Doctors are advising Rezulin patients not to worry and are upbeat that alternative drugs are safer and carry fewer side effects.
“Go to your doctor, get a prescription for a new drug and they [patients] will do just as well, if not better,” said Dr. David S. H. Bell, a professor and diabetes specialist at the University of Alabama at Birmingham School of Medicine. “There is no reason to be nervous and have any fear.”
Bell, who has done extensive research on helping patients make the transition from Rezulin to alternative drugs, transferred all 150 of his Rezulin patients to Avandia or Actos last summer when the two drugs were approved for use. Bell conducts chemical trials for manufacturers of both drugs.
A Week’s Delay Before New Regimen Suggested
“There was no deterioration in control of diabetes--they had no side effects whatsoever,” said Bell, who suggests that patients wait one week before starting a different drug.

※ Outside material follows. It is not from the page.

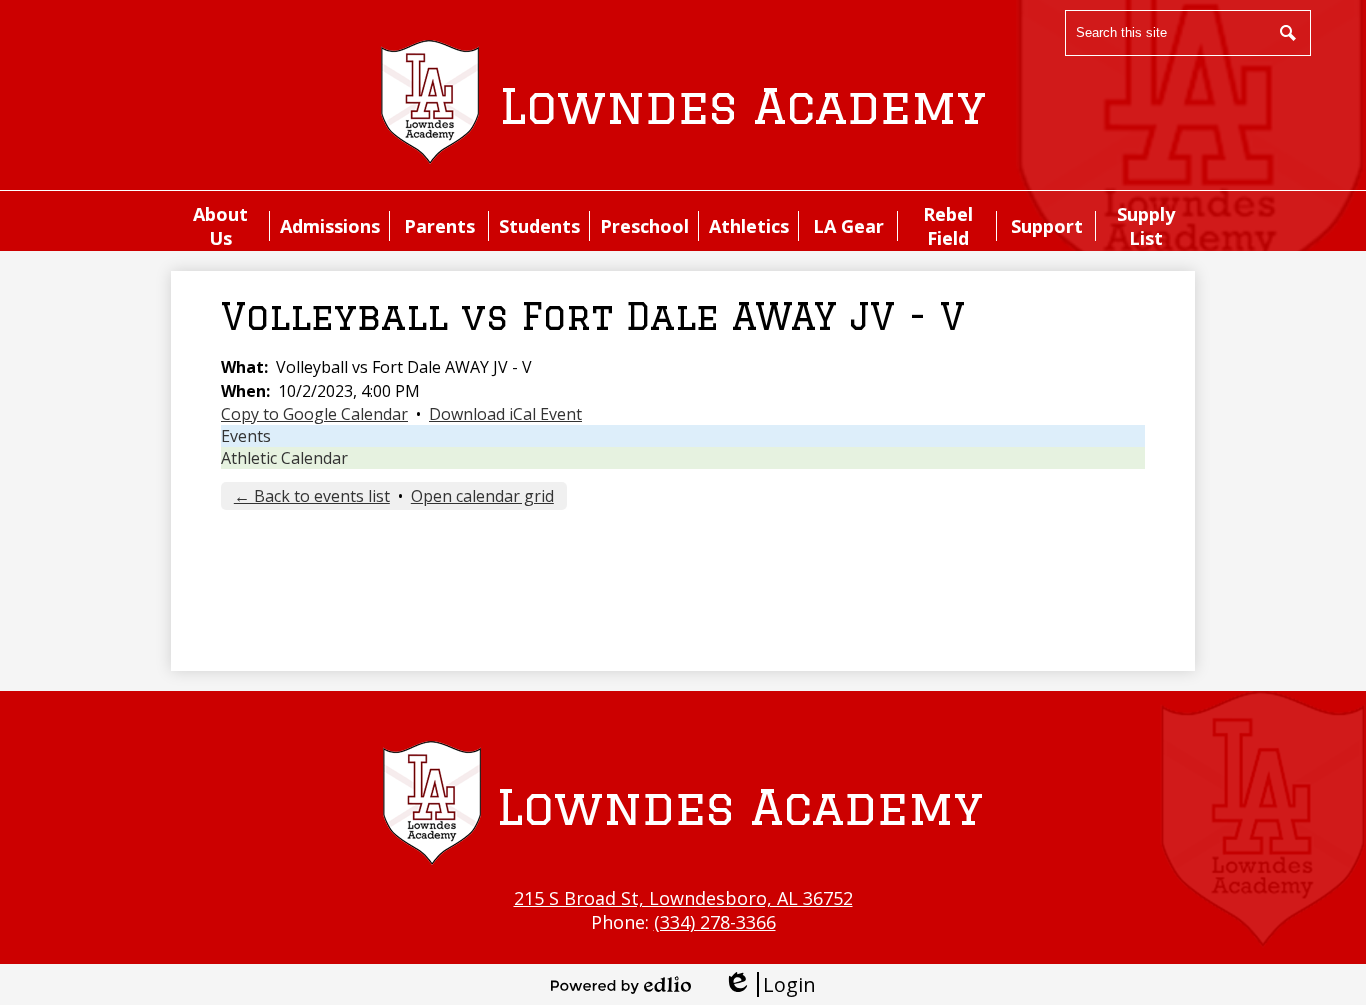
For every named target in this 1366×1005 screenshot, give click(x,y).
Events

Dr. Riccardo Perfetti, director of the diabetes program at Cedars-Sinai Medical Center in Los Angeles, warned that Avandia and Actos appear to be less toxic than Rezulin but said that all medications can carry risks.
“Patients want to make sure there are no side effects. Unfortunately such a thing doesn’t exist,” Perfetti said. He said that patients making the switch should continue to undergo regular liver monitoring.
“Unfortunately, I have seen many patients who came to me on Rezulin that were not monitored at all,” Perfetti said. “There was big confusion and mismanagement of how the drug was administered to patients. It was so poorly done at all levels.”
Rezulin, which won “fast-track” government approval in January 1997, was first reported to be tied to liver failure and death in October of that year. Two months later, the drug was pulled from pharmacy shelves in Britain.
Lavin said that, because of the known risk of the drug, doctors at the Diabetes Center in Tarzana have moved about 20% of their thousands of patients who were taking Rezulin to Avandia or Actos. He said that those people “are doing fine.”
Drug ‘Under the Gun’ for Years, Doctor Says
“This did not come from left field,” he said. “It is well-known by endocrinologists and the public at large that Rezulin has been under the gun for a few years.”
Lavin said that his office has contacted patients still taking Rezulin about the recent FDA decision.
Before Tuesday’s announcement that the drug was being withdrawn, the FDA reported that about 500,000 people were using Rezulin. According to sales data provided by IMS Health, 300,000 prescriptions were written for Rezulin last month.
To date, the only advice given to patients by the FDA and Rezulin’s manufacturer, Warner-Lambert Co., is to contact their doctors before discontinuing the medicine. The American Diabetes Assn. is preparing a list of questions and answers for patients and doctors making the transition to new treatments. It is expected to be posted on the ADA Web site--www.diabetes.org--by the middle of next week.
Actos is distributed by Takeda Pharmaceuticals America Inc. and co-marketed with Eli Lilly and Co. The drug is taken once daily. There have been no linked cases of liver abnormalities associated with the drug. Since it was launched in August 1999, about 350,000 patients have taken the drug, according to the manufacturer.
Avandia, which has been linked to one liver failure death, is manufactured by SmithKline Beecham PLC of Britain and is co-marketed in the United States by New Jersey-based Bristol-Myers Co. It is taken either once or twice per day. More than 700,000 patients have used Avandia since it became available last June.